On 28 June, Pafos extended their contract with Marios Demetriou.

On 13 July, Mamadou Kané had his loan moved from Olympiacos permanent.

On 28 July, Petar Bočkaj joined Pafos on loan from Dinamo Zagreb, with Alef Manga joining on loan from Coritiba the following day.

On 3 August, Pafos announced the signing of Patrick Twumasi from Maccabi Netanya.

On 5 August, Pafos announced the signing of Renato Josipović from Široki Brijeg.

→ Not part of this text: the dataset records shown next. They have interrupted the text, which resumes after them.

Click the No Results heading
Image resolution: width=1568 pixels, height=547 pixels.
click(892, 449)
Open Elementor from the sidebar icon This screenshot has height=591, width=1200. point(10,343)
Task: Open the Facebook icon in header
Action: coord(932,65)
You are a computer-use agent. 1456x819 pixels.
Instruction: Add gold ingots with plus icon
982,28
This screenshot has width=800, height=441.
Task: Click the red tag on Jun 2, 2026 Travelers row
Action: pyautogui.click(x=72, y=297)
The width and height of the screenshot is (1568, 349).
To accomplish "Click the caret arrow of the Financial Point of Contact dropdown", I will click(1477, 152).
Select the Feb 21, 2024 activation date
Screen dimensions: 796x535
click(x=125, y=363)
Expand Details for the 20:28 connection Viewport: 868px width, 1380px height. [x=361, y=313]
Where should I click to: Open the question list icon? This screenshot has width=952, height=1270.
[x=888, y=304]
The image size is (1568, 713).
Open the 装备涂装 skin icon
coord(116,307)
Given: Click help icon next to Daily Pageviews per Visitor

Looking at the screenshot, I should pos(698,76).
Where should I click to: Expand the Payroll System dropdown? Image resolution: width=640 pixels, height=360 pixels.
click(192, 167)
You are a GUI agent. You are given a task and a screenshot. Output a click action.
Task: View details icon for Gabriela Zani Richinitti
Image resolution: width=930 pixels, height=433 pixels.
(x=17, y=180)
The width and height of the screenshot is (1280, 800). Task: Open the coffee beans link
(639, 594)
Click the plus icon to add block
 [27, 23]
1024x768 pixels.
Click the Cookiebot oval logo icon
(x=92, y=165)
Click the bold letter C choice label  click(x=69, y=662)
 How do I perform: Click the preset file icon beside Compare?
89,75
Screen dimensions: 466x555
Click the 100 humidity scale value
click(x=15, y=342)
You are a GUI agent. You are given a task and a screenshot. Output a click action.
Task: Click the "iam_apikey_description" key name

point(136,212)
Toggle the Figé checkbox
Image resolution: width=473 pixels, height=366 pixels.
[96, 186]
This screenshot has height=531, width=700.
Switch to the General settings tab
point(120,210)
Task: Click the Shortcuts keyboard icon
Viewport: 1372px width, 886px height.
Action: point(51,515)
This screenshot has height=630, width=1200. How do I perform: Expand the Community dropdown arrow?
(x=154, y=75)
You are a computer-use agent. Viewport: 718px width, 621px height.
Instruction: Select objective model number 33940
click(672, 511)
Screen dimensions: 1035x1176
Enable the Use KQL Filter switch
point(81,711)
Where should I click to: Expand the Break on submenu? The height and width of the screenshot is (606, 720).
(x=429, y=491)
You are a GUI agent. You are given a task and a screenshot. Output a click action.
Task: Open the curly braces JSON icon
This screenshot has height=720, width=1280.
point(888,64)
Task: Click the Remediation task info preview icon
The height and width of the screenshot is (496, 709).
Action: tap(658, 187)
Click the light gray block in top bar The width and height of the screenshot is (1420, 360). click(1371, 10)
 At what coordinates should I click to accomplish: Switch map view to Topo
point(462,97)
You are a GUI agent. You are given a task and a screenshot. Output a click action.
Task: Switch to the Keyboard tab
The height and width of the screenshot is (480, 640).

On 14 August, Pafos announced the signing of Adrian Rus from Pisa.

On 20 August, Pafos announced the signing of Matías Melluso from Gimnasia y Esgrima. The following day, 21 August, Pêpê joined Pafos on loan from Olympiacos for the season.

On 22 August, Pafos announced the signing of David Goldar from Burgos.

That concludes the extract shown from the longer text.